It starts with a piece of dark chocolate after dinner. It’s raw, so it’s healthy, right? Really it’s an antioxidant supplement, you tell yourself.

It grows slowly, without your conscious awareness. A glass of wine on a Wednesday. “Just one” piece of bread at the restaurant before dinner. A croissant at the farmer’s market because it just looks so damn good and you feel so Parisian. And what’s a croissant without a cappuccino? Just this once…

Next thing you know, your little indulgences have gone from once or twice a week, to once or twice a day. And suddenly, those pants are feeling tighter. That lil’ bit of bloating is back. You notice you’re feeling headachy lots of mornings. Your energy is lagging.

Before you know it, you’ve thrown your hands up in the air with a wild case of the f*ck-its, eating everything that strikes your fancy, arguing you’ll “start again on Monday.” (See what I think of that little act of procrastination here.)

You are officially experiencing what I like to call Cheat Creep. It’s slow, it’s subtle, and you don’t notice it until you’re knee-deep in treats and way off your program, feeling shitty.

Know what I’m talking about?

Yeah, me too. Welcome to being human. All but the most disciplined among us have experienced this at some point in time (and I bet even the disciplined have their moments).
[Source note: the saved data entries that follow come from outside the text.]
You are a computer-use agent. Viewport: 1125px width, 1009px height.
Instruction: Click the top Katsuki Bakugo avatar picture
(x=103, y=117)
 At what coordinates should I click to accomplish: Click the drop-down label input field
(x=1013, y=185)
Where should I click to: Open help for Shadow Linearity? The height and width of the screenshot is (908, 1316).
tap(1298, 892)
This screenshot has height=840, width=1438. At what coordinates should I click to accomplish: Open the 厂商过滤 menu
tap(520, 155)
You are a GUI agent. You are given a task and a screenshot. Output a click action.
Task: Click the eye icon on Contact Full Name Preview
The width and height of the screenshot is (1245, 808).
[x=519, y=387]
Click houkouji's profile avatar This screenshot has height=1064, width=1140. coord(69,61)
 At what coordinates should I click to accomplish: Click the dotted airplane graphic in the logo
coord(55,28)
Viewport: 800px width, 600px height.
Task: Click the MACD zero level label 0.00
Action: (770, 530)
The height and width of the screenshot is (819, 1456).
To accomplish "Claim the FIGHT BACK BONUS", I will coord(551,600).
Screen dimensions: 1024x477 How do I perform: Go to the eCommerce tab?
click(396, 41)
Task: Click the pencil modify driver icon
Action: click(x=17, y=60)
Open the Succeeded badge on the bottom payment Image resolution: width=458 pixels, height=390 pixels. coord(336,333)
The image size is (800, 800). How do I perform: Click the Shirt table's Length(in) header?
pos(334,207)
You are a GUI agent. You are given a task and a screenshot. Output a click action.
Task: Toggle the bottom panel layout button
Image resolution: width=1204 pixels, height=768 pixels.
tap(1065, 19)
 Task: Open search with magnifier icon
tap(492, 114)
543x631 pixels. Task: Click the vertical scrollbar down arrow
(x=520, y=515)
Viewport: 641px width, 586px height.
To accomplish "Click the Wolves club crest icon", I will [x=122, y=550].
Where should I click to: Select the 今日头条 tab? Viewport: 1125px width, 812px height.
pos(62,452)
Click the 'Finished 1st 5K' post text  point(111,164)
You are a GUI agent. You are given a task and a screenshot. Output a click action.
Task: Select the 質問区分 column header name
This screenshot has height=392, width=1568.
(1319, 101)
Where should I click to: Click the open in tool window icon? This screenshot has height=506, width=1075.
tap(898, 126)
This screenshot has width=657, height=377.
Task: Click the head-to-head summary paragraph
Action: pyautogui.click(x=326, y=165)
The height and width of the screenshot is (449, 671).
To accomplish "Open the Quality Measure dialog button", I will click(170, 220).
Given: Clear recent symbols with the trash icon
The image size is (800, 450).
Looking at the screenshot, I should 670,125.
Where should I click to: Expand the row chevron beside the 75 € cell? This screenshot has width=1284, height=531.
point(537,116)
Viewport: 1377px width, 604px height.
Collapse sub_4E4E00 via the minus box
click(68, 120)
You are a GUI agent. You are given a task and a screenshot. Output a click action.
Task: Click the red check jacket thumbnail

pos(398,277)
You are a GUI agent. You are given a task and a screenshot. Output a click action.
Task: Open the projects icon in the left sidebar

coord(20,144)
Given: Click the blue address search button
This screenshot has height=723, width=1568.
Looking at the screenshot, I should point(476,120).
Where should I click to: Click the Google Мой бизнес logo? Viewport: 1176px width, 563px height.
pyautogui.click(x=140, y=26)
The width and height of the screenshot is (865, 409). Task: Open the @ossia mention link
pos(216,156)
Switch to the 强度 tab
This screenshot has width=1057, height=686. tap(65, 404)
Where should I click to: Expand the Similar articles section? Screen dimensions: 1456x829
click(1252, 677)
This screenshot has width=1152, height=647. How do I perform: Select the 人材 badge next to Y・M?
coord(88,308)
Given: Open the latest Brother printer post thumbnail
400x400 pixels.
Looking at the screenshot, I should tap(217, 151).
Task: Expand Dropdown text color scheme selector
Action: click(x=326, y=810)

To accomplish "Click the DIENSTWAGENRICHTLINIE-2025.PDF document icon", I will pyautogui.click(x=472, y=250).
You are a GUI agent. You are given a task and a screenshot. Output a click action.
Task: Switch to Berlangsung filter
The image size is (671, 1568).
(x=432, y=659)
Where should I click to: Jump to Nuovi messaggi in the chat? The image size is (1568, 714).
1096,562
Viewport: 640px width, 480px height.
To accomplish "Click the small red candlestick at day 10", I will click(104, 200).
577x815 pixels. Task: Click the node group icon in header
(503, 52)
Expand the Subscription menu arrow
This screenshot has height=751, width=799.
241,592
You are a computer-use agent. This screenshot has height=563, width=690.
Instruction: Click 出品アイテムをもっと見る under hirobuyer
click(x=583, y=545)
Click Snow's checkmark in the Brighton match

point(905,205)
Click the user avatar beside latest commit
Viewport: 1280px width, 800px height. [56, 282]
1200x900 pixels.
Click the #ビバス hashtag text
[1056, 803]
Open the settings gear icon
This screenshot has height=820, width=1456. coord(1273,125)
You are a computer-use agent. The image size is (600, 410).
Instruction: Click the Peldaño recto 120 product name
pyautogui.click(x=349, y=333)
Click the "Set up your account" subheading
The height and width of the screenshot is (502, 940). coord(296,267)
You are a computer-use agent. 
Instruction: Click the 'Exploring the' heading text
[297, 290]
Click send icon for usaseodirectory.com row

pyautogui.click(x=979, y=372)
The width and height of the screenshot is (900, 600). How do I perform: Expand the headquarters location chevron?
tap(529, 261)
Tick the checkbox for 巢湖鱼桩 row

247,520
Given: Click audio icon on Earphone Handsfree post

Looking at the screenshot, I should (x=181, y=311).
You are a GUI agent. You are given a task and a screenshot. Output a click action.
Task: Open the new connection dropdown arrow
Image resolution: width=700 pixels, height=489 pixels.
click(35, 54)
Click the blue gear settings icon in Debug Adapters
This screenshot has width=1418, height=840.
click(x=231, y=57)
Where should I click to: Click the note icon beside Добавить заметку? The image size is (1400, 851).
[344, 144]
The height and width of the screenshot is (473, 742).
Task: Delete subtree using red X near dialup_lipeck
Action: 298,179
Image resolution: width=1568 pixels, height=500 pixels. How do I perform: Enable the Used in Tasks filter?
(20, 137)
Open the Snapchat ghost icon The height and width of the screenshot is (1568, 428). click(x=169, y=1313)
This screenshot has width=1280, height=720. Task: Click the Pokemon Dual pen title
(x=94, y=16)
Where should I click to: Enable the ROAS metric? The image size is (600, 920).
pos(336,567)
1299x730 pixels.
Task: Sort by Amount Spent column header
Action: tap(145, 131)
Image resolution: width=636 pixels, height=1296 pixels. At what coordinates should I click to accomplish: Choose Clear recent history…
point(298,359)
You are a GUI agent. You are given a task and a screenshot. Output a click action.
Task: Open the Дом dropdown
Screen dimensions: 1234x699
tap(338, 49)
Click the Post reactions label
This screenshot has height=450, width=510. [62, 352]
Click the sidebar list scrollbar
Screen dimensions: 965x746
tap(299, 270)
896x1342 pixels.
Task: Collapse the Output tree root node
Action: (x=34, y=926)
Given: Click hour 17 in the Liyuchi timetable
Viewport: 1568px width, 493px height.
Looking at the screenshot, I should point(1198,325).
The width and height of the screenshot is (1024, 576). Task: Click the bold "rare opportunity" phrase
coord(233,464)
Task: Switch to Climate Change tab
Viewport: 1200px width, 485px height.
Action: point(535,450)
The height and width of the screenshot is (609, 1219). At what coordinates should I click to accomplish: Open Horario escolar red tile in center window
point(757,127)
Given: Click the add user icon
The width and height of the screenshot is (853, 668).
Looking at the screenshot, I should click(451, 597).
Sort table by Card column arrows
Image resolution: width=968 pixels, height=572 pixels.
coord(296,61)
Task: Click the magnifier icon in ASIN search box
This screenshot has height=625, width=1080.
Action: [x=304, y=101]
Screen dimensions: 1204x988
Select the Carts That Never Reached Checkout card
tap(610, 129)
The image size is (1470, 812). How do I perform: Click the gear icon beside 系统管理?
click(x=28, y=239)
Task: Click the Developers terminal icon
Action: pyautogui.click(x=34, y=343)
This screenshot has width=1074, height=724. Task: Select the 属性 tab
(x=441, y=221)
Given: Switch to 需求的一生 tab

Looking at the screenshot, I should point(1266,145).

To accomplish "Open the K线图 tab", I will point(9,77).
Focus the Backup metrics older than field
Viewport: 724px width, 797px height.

So what do we do about it?

  1. Forgive yourself. Blame, shame and other forms of self-flagellation have no place here. So you slipped off the wagon – maybe even way off. What good will it do to beat yourself up? None whatsoever. It’s time to look yourself in the eye and say, “Wow, we got off track here didn’t we? It happens and I forgive you. Now let’s get back on track.”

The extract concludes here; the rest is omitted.